The crosstalk between CP, UPR, and inflammation. Pathogen-related stimuli, such as pattern recognition receptor (PRR) ligation, cytokines, and cell-extrinsic UPR can induce ER stress in Dendritic cells (DCs). Accumulation of unfolded proteins for CP also contributes to trigger/sustain ER stress in DCs. Although ER stress activates the UPR to restore ER homeostasis, the UPR itself accelerates the transcription of several inflammatory cytokines both directly, via UPR-related transcription factors, and indirectly, through the activation of different signaling cascades (e.g., NF-κB, PRRs). When the UPR of DCs is over-activated, the immunoregulatory functions of DCs are dismissed and this may result in chronic inflammation and ultimately cancer. However, when the UPR is over-repressed, CP efficiency is impaired. Thus, the non-canonical UPR of DCs has to cope with opposite requirements in order to maintain both ER homeostasis and adequate CP/immune-modulatory functions.

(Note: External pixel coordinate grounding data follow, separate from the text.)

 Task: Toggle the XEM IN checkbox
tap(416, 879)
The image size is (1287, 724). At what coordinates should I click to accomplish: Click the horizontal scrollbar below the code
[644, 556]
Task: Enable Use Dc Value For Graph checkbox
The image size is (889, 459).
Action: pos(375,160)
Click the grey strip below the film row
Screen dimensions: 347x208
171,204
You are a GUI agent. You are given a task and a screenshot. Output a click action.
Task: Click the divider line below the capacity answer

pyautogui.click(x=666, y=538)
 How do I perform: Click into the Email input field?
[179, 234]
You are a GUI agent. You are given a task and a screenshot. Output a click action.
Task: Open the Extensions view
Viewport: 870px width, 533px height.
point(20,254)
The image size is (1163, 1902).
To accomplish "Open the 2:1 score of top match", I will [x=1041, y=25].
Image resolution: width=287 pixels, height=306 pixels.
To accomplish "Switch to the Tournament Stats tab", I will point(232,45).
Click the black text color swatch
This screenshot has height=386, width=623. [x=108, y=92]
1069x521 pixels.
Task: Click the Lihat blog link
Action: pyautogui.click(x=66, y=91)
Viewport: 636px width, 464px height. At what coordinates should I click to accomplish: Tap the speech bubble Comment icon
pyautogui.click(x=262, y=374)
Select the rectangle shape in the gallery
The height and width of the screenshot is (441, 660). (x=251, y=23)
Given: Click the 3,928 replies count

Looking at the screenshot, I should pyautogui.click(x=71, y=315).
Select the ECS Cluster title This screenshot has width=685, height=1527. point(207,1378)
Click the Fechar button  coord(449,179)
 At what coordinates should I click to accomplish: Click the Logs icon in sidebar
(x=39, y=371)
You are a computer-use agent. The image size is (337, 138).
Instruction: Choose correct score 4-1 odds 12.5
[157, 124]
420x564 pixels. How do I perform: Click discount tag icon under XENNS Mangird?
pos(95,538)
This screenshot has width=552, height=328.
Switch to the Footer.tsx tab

The precise molecular mechanisms to evade UPR over-activation are, however, not known, except for the established suppressive function of GADD33. Black arrows indicate activation, T-arrows indicate suppression, blue arrows indicate pathways involved in the non-canonical UPR. The asterisks of IRE1 and XBPs indicate the risk factor for inflammatory disease among the UPR-related molecules.